The Chatter Podcast: Spy Movies and the Oscars with Alyssa Rosenberg

David Priess, Shane Harris, Alyssa Rosenberg
Thursday, March 16, 2023, 12:00 PM

Published by The Lawfare Institute
in Cooperation With
Brookings

The Academy loves a good spy flick, and so do we! This week, Shane talks with Washington Post culture critic Alyssa Rosenberg about the enduring power of espionage on the big screen. 

Movies like Zero Dark Thirty, the Mission: Impossible franchise, and this year’s Top Gun: Maverick and All Quiet on the Western Front, which both took home Oscars, help us understand global conflict as they wrestle with questions of personal morality. How do the stories of James Bond and George Smiley help us make sense of the fate of nations? And why is Hollywood finding it nearly impossible to tell stories about great power competition between the U.S. and China? 
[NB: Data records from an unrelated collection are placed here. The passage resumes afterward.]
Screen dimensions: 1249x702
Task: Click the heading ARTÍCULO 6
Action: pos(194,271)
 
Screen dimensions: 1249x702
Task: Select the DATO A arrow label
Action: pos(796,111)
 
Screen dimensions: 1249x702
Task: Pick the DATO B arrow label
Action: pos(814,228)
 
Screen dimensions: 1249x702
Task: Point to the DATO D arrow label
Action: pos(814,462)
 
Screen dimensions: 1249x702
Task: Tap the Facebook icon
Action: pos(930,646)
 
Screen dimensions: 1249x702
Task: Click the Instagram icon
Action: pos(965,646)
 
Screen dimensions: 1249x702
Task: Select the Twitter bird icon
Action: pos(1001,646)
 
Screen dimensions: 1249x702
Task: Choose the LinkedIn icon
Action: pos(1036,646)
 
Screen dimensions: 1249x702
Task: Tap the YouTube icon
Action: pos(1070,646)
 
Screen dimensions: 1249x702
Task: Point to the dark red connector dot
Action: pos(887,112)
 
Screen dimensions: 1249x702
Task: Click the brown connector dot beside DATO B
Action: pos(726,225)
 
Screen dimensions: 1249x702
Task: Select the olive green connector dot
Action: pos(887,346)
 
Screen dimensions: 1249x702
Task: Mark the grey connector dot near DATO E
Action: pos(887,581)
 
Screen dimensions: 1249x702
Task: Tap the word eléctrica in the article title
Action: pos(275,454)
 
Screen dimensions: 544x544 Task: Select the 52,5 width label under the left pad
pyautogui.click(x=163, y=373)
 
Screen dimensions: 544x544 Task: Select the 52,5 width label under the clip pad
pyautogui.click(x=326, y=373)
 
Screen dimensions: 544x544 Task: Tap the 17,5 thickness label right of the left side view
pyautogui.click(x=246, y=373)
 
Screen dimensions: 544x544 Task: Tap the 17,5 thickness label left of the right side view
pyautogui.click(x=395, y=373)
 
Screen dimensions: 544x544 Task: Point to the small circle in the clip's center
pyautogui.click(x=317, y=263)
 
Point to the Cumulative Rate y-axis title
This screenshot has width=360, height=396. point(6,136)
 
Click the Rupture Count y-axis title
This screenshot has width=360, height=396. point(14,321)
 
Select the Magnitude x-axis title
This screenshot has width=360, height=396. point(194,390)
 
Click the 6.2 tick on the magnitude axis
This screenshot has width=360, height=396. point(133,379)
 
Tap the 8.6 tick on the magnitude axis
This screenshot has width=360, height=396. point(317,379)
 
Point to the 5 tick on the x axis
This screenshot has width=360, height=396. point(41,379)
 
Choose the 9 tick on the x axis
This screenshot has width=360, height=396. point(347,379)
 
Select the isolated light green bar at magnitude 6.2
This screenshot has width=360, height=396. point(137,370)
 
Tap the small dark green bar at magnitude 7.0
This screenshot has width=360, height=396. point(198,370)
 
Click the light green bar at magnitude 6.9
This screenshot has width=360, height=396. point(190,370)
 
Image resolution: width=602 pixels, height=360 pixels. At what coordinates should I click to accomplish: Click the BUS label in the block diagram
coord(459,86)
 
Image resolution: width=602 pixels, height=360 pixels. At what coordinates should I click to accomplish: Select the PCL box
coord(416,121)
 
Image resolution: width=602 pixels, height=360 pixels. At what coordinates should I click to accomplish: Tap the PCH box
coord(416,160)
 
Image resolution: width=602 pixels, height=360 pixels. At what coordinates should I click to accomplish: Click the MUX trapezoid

Shane and Alyssa go way back, and this is a fun, lively conversation about spy stories that have resonated through the decades. Alyssa has written for years about popular culture, books, and more recently parenting. 

Chatter is a production of Lawfare and Goat Rodeo. This episode was produced and edited by Ian Enright and Cara Shillenn of Goat Rodeo. Podcast theme by David Priess, featuring music created using Groovepad.

Alyssa’s work at The Post

Alyssa on Twitter

Alyssa’s podcast on movies, Across the Movie Aisle

Movies discussed in this episode:

  • Zero Dark Thirty 
  • Top Gun: Maverick
  • Mission: Impossible 
  • All Quiet on the Western Front 
  • Casino Royale 
  • Skyfall 
  • The Hunt for Red October 
  • Breach 
  • Tinker, Tailor, Soldier, Spy


David Priess is Director of Intelligence at Bedrock Learning, Inc. and a Senior Fellow at the Michael V. Hayden Center for Intelligence, Policy, and International Security. He served during the Clinton and Bush 43 administrations as a CIA officer and has written two books: “The President’s Book of Secrets,” about the top-secret President’s Daily Brief, and "How To Get Rid of a President," describing the ways American presidents have left office.
Shane Harris has written about intelligence, security and foreign policy for more than two decades. He is a staff writer with The Washington Post, covering U.S. intelligence agencies and national security. He was part of the team that won the 2021 Pulitzer Prize for Public Service, for stories about the Jan. 6 attack on the Capitol and efforts to overturn the presidential election. In 2019, he was part of the team that was a finalist for the Public Service award for coverage of the murder of journalist Jamal Khashoggi. Shane has previously been a staff writer for the Wall Street Journal, the Daily Beast, and National Journal. He is the author of two books, "The Watchers: The Rise of America's Surveillance State" (Penguin Press, 2010) and "@War: The Rise of the Military-Internet Complex" (Eamon Dolan/Houghton Mifflin Harcourt, 2014). He frequently appears on national and international television and radio. He is also a co-host of the weekly podcast "Chatter." Shane graduated from Wake Forest University in 1998. He lives in Washington.
Alyssa Rosenberg writes about mass culture, parenting, and gender for The Washington Post's Opinions section.